Treats by Lara Williams

GDLP

Emoji summary: ☁️☕️🛌

My boyfriend has been buying me books since we got together. if I ever moan that I am bored he just points at the reading list waiting for me next to the bed but uh, this is cause he reads a lot all of the time everywhere and I cant do that. i have hav to be in the right mood and pace. March has been a reading month tho 🌞. I have read easily, I have leant on books softly. I have fallen through stories, n my whole world has slowed down in a healthy, healthy way. I started with Miranda July’s No one belongs here more than you. Its little fictions, and the way she zig zags with words, feels like: hot ribena, like rubbing your eyes when you cry. the book is light sleep, speaking to yourself alone and casually ~ ~ ~ it’s towel sets, the radio ~ ~ ~ like eating a pear to remember what pears taste like. God no i actually loved every line of it thank u Miranda I will now read everything you’ve ever breathed. After that, I read Ben Brook’s Lolito. It’s v well written, and funny. when I started it i was worried about exposure to maleness like flat coke and all nighters, but it’s not pungent here/ it’s safe, embarrassing. I also started to read The Sellout by Paul Beatty but I am taking a pause 100 pages in because it’s v tangled and clever. I will come back to it when I want something that will soon have a sparknotes page so ok in the meantime:

i remembered that for valentines day my bf had bought me Treats, short stories by Lara Williams/ n I was like ok it’s thin lets give it a go. I took the book to the bath with a McDonalds cookie, as well as a bath bomb that turned the water around me yellow and oily, my nice McDonalds atmosphere. I read there, in a cafe the next day like the bougie art critic i am, and finished the collection in another bath the day after don't judge x. I read til the end only because I felt like I was tripping up on words and I wanted to write a review to make sense of y. A lot of the short stories feel like awkward heart to hearts with someone you don’t know well enough, say a co-worker at ur new job telling you about her divorce, various breakups, recent dating drama, omg, abortion ok let’s go there. You’ve only been at this job a week but it’s the christmas night out so u get dragged along, but sweatin smiling and nodding, you don’t quite care about the things this person is saying. I read Treats and didn’t feel energy towards the situations or characters. It’s not like these aren’t ripe moments in someone’s life as well, it’s not as though I’m apathetic to them. I wonder if it’s a problem of cliche in the content, carried through by the same handling of language and movement. ‘It felt shameful and as she stared at rich red blood pooling in her sanitary napkin she acquiesced to stop the slop at the source.’ In the abortion story, the girl feels sick afterwards and really wants ice cream, so her friend goes off to buy her ice cream. Some bundles like ‘… brilliant blue sky.’ Cliche is embedded, the amount of alliteration in the book stresses me out, it often sounds like thesaurus.com was open in another tab. These are stories jus going through the motions.

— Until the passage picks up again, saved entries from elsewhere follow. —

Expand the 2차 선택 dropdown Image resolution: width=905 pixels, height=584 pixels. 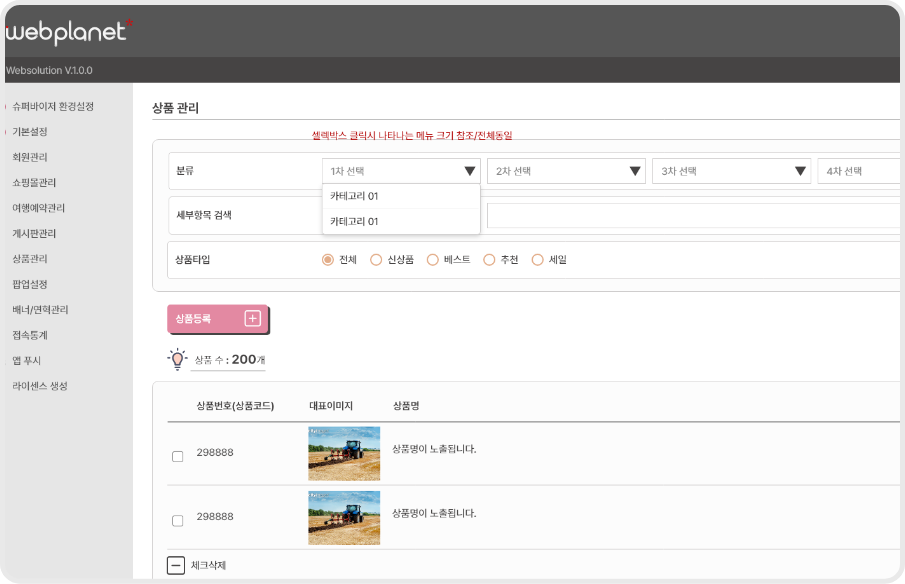click(635, 171)
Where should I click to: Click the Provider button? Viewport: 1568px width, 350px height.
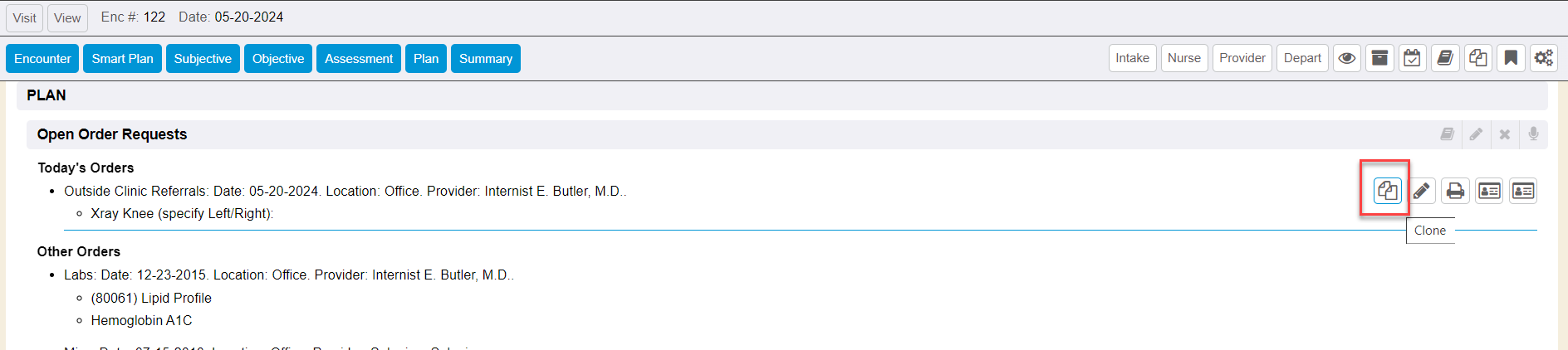click(1242, 58)
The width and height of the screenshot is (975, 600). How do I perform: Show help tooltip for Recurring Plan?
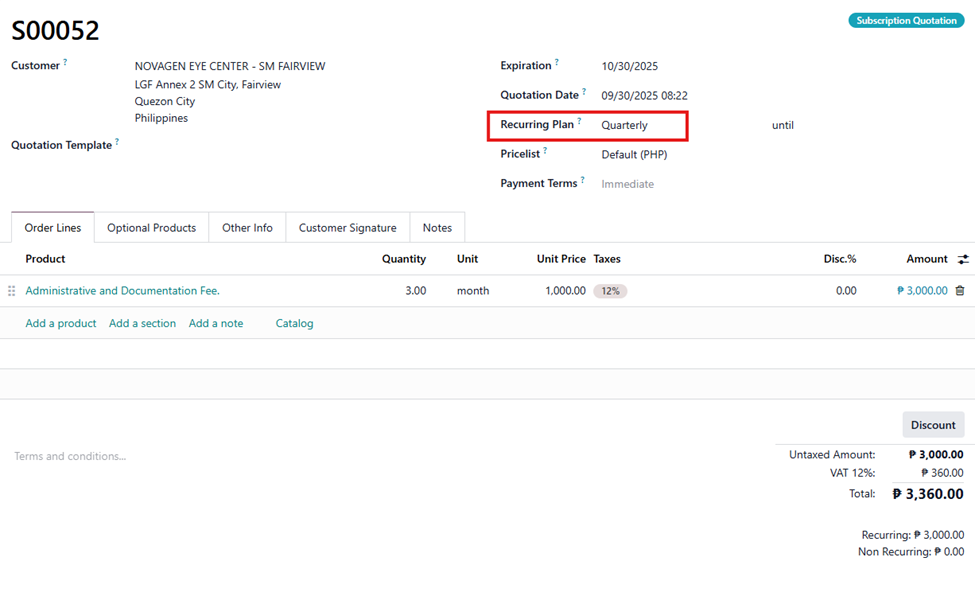(579, 122)
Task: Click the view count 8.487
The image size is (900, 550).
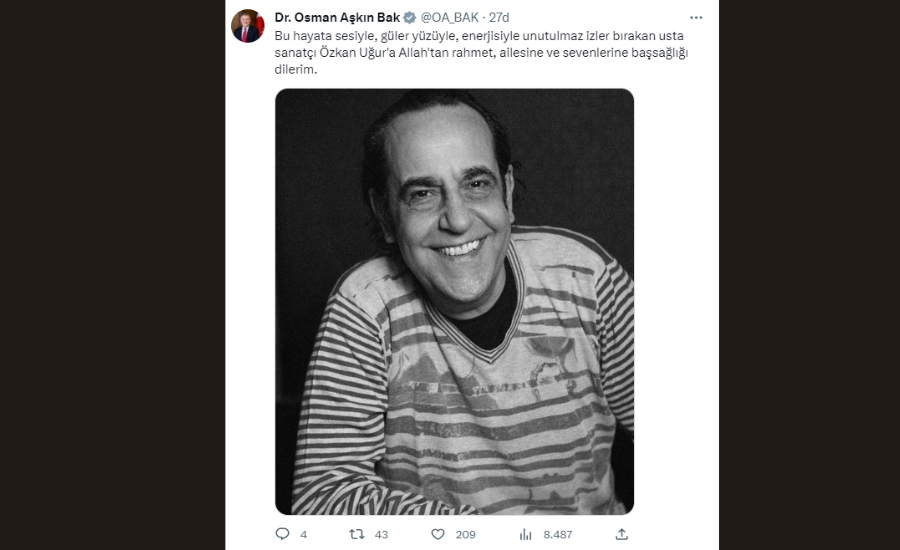Action: (557, 535)
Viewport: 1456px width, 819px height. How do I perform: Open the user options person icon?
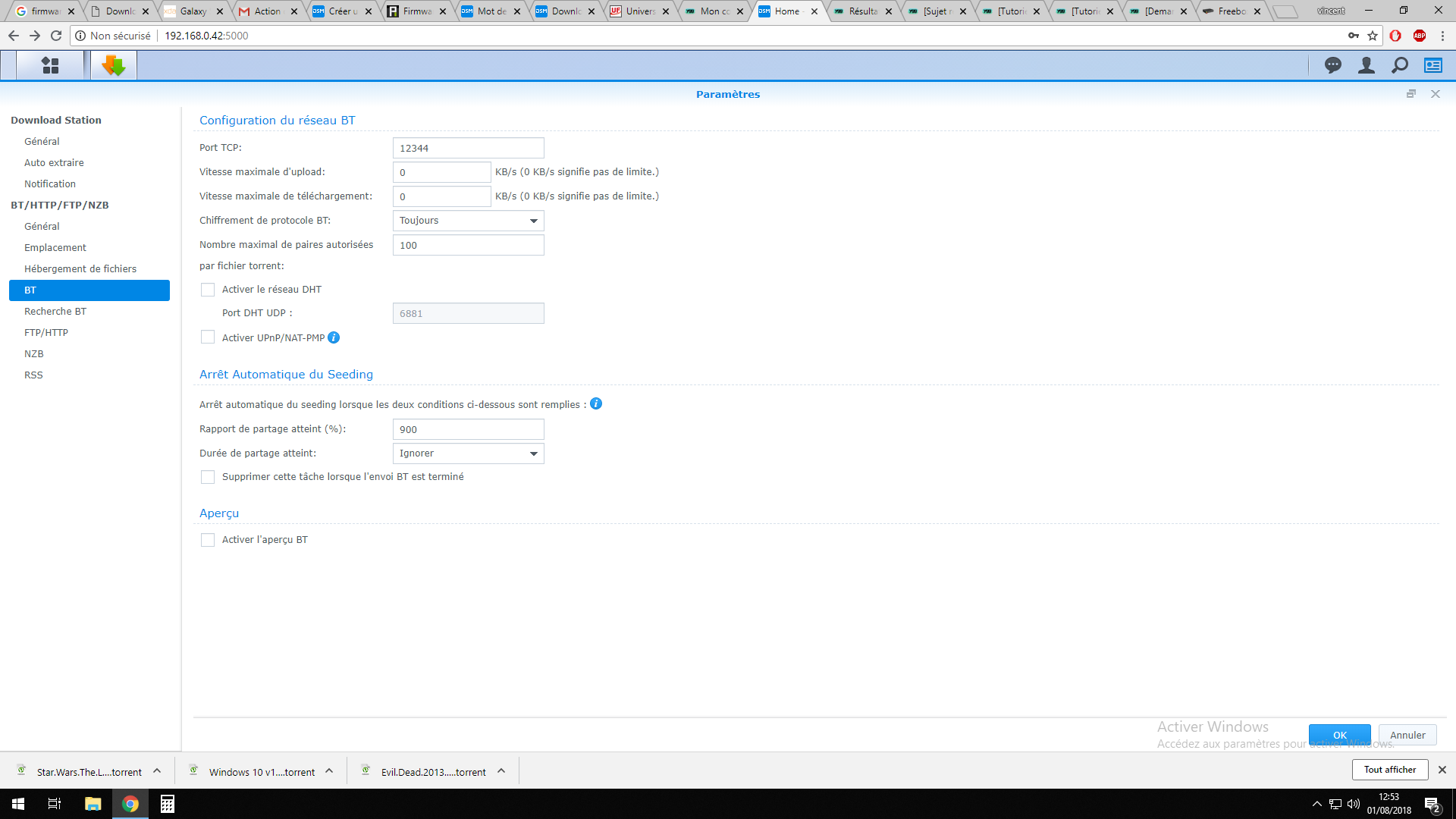coord(1366,66)
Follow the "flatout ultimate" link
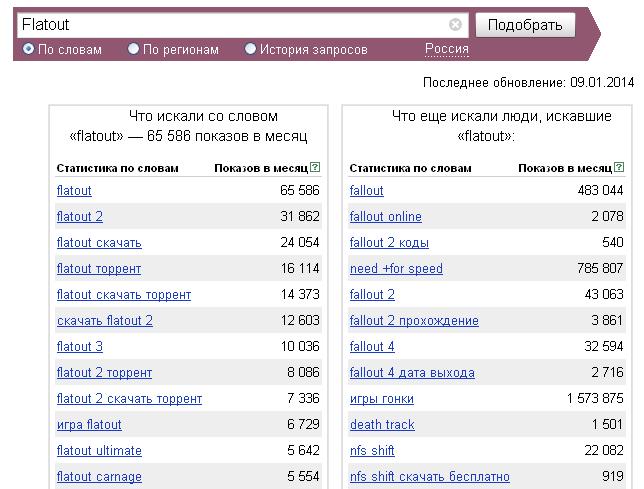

I know that most of life is mediocre but in Treats mediocrity is resignation and it feels flat. Sad sepia girl in a cafe is on the book cover and it’s exactly the tone of the book. I liked one of the later stories, Sundaes At The Tipping Yard, because the language was sharp and the form of the short story felt like a real vignette, u could feel its edges. The writer obviously knows how to do a book. but I want to see what happens if they go in, grab things, take risks, write about the sky like a weird heaven, or about adultery like imaginative revenge plans and complete physical reactions. i want them to set fire to the words. I’d listen then. I wouldn't be smiling and nodding politely. id be wide-eyed and asking ‘shit then what????’ like a tru friend.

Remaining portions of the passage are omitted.